Er werd gekozen voor twee voorbeelden van artikelen die in het tijdschrift Nature Cell Biology Review zijn gepubliceerd. Dit zijn de volgende:
Er is ontdekt dat andere moleculen, naast de genoomsequentie, informatie tussen generaties kunnen overdragen. Deze informatie kan worden gewijzigd door de fysiologische en omgevingscondities van vorige generaties..
Er is dus informatie in het DNA die niet is geassocieerd met de sequentie (covalente modificaties van histonen, DNA-methylering, kleine RNA's) en informatie die onafhankelijk is van het genoom (microbioom)..
Bij zoogdieren heeft ondervoeding of goede voeding invloed op het glucosemetabolisme van het nageslacht. Paternale effecten worden niet altijd gemedieerd door gameten, maar kunnen indirect maternaal werken.
Bacteriën kunnen via de moeder worden overgeërfd via het geboortekanaal of via borstvoeding. Bij muizen veroorzaakt een vezelarm dieet een afname van de taxonomische diversiteit van het microbioom gedurende generaties. Uiteindelijk vindt het uitsterven van subpopulaties van micro-organismen plaats.

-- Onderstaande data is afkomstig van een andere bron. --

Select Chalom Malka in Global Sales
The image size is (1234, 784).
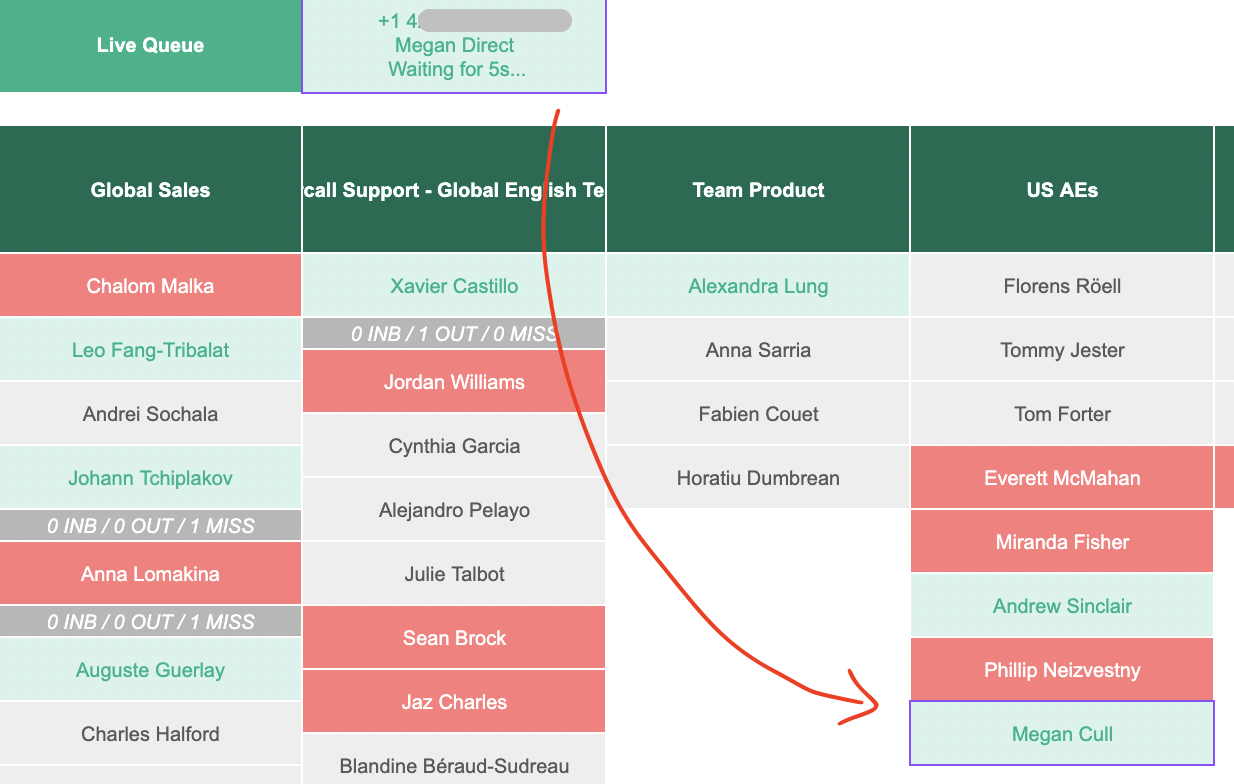click(x=150, y=285)
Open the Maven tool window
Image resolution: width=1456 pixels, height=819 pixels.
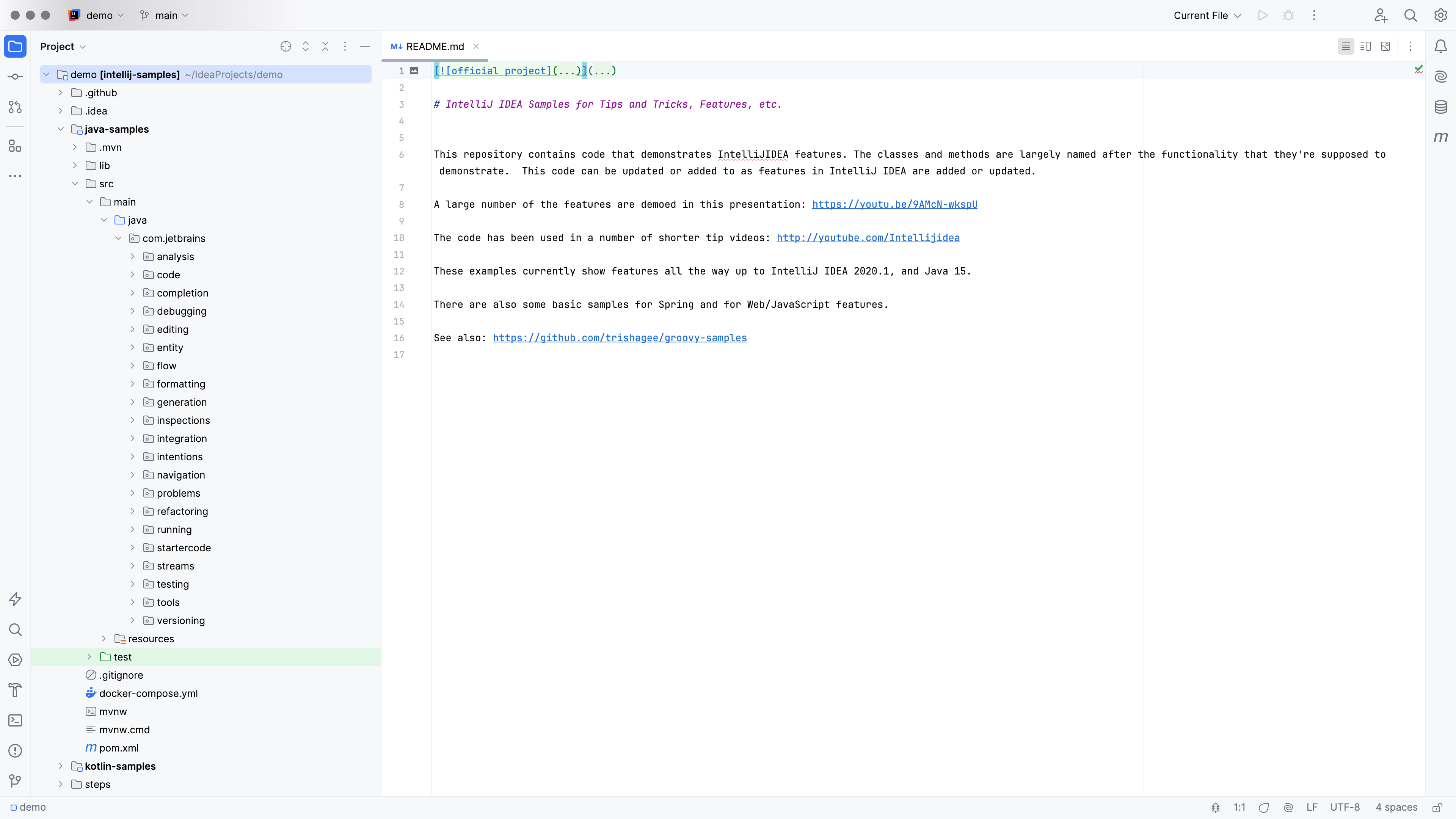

De mechanismen die de structuur van chromatine en de rol ervan bij ziekten bepalen, zijn momenteel bekend. In dit proces was de ontwikkeling van technieken die het mogelijk maken om de expressie van oncogene genen te identificeren en de ontdekking van therapeutische doelwitten van cruciaal belang..
Enkele van de gebruikte technieken zijn chromatine-immunoprecipitatie gevolgd door sequencing (ChIP-seq), RNA-sequencing (RNA-seq), chromatine transpo-accessible assay met behulp van sequencing (ATAC-seq).
In de toekomst zal het gebruik van CRISPR-Cas9-technologie en RNA-interferentie een rol spelen bij de ontwikkeling van kankertherapieën..
Niemand heeft nog op dit artikel gereageerd.